439. Equally, the Panel has seen no evidence that the military courts system has operated as an effective accountability mechanism in respect of the credible allegations it has identified or other crimes committed in the final stages of the war.
440. The Human Rights Commission of Sri Lanka could potentially contribute to advancing accountability, but the Panel still has serious reservations and believes that the Commission will need to demonstrate political will and resourcefulness in following up on cases of missing persons and in monitoring the welfare of detained persons.
9. The way forwardEdit
441. Sri Lanka’s efforts, nearly two years after the end of the war, fall dramatically short of international standards on accountability and fail to satisfy either the joint commitment of the President of Sri Lanka and the Secretary-General, or Sri Lanka’s legal duties.
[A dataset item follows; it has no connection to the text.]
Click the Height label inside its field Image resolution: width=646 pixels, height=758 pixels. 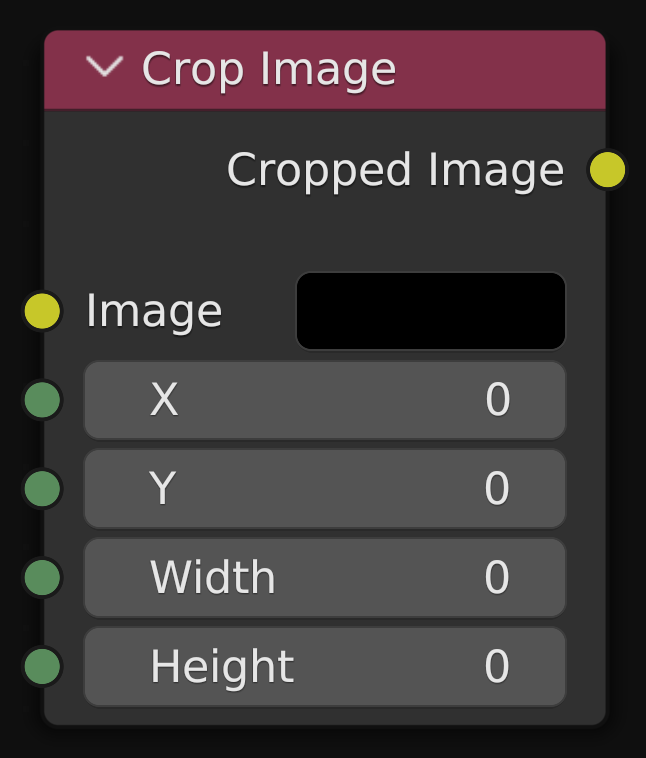tap(222, 667)
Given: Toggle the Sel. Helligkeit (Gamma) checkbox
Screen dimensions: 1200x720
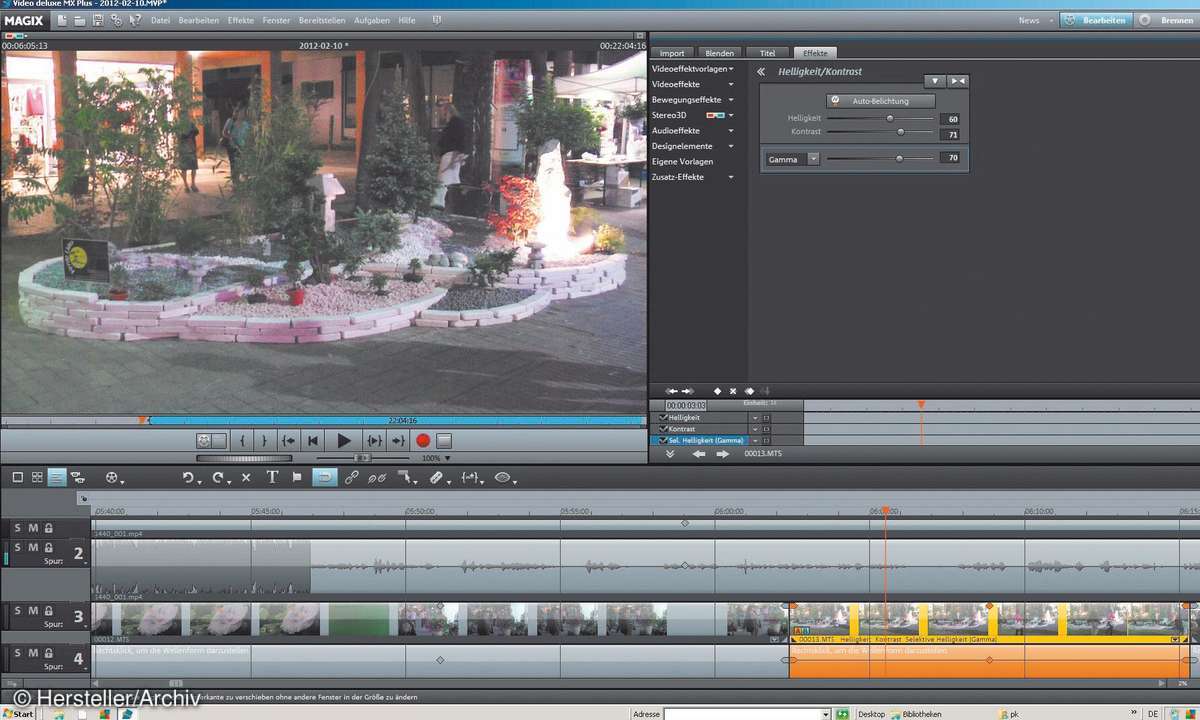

The Government of Sri Lanka has not discharged its responsibilities to conduct a genuine investigation, nor has it shown signs of an intention to do so. In such situations, as aptly stated in the Report of the Secretary-General on the Protection of Civilians in Armed Conflict, “[I]t is imperative that international steps to ensure accountability not be held hostage to unnecessarily slow or otherwise ineffective national efforts.” Thus, while the Sri Lankan authorities should immediately embark on a genuine investigation of the alleged violations in this report, the Panel considers that an independent and complementary international approach is imperative.
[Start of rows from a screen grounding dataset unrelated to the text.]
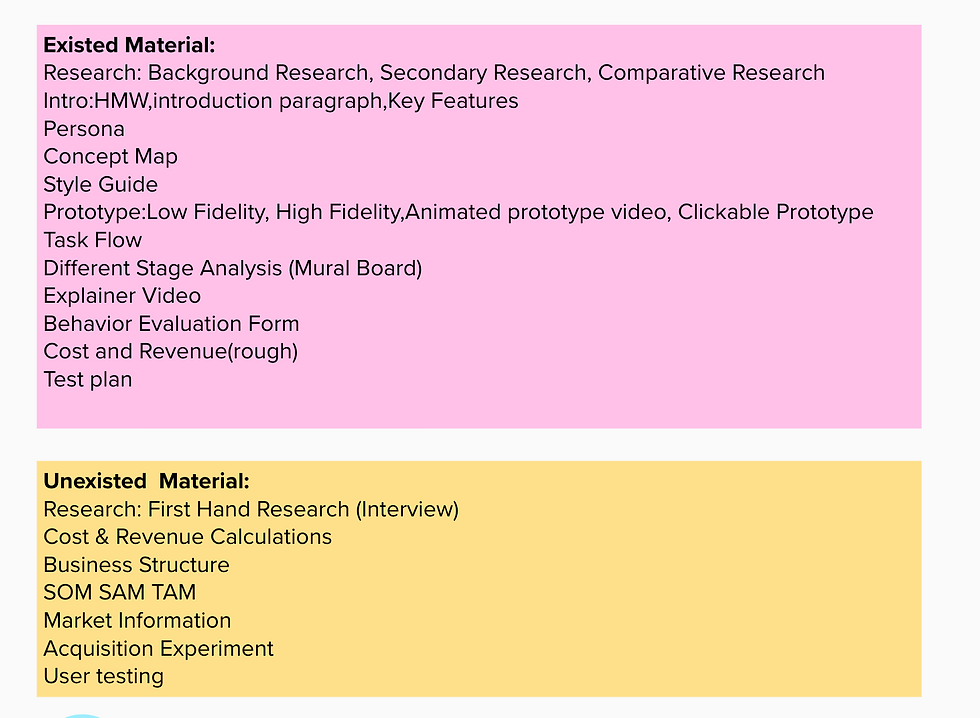Click 'User testing' line in yellow note
This screenshot has height=718, width=980.
[x=103, y=676]
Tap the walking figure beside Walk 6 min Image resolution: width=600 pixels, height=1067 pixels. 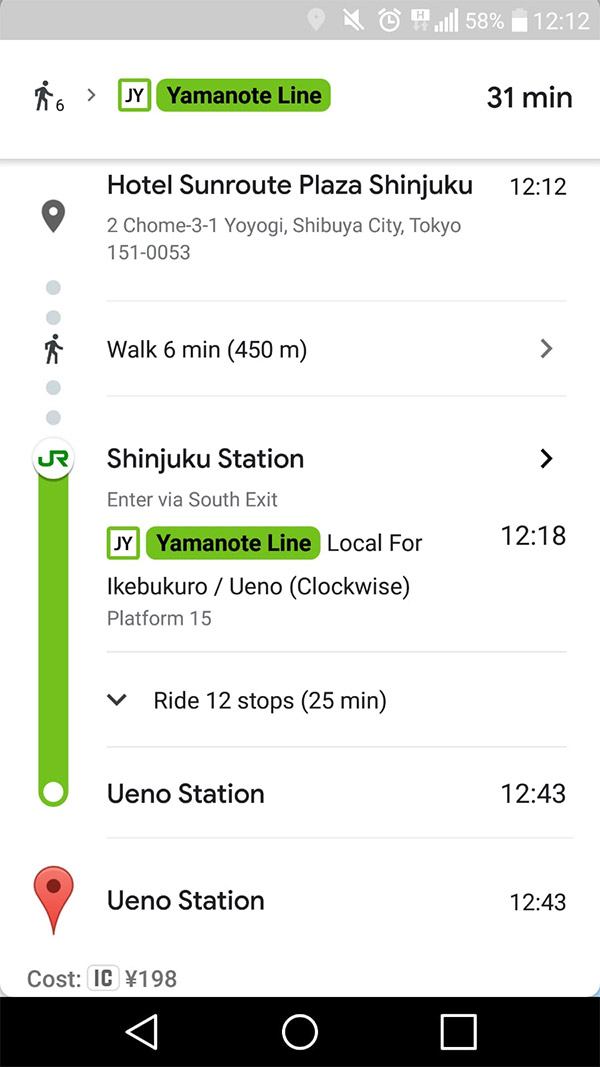[53, 349]
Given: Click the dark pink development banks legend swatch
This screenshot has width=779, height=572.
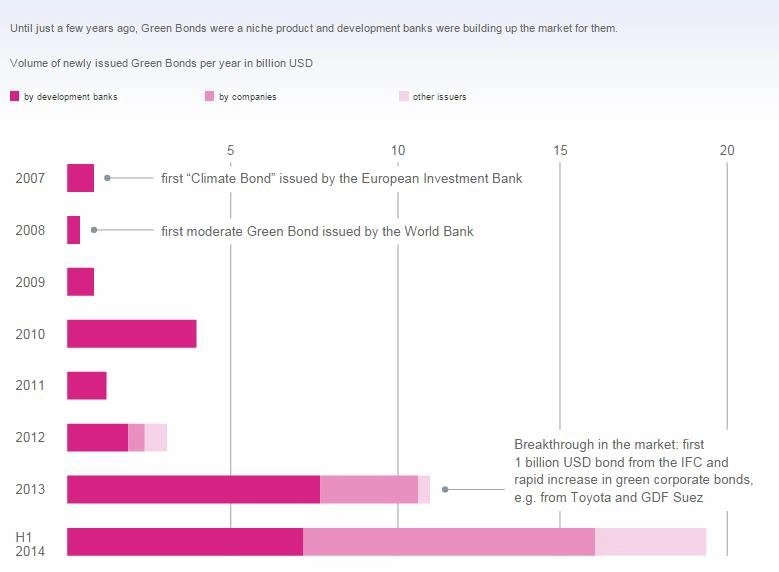Looking at the screenshot, I should click(x=14, y=96).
442. The Government’s current approach to accountability does not correspond to basic international standards that emphasize truth, justice and reparations for victims. Moreover, following its defeat of the LTTE, the Government’s ongoing denial that immense harm was done to its citizens, including the death of tens of thousands, not only by the LTTE, but also by its own armed forces, presents a fundamental obstacle to accountability. An enabling environment that would permit a candid appraisal of the broad patterns of the past, including the root causes of the long-running ethno-nationalist conflict, does not exist at present. It would require concrete steps towards building an open society in which human rights are respected, as well as a fundamental shift away from the Government’s triumphalist posture, towards a genuine commitment to a political solution that recognizes Sri Lanka’s ethnic diversity and the full and inclusive citizenship of all of its people, as the foundation for the country’s future.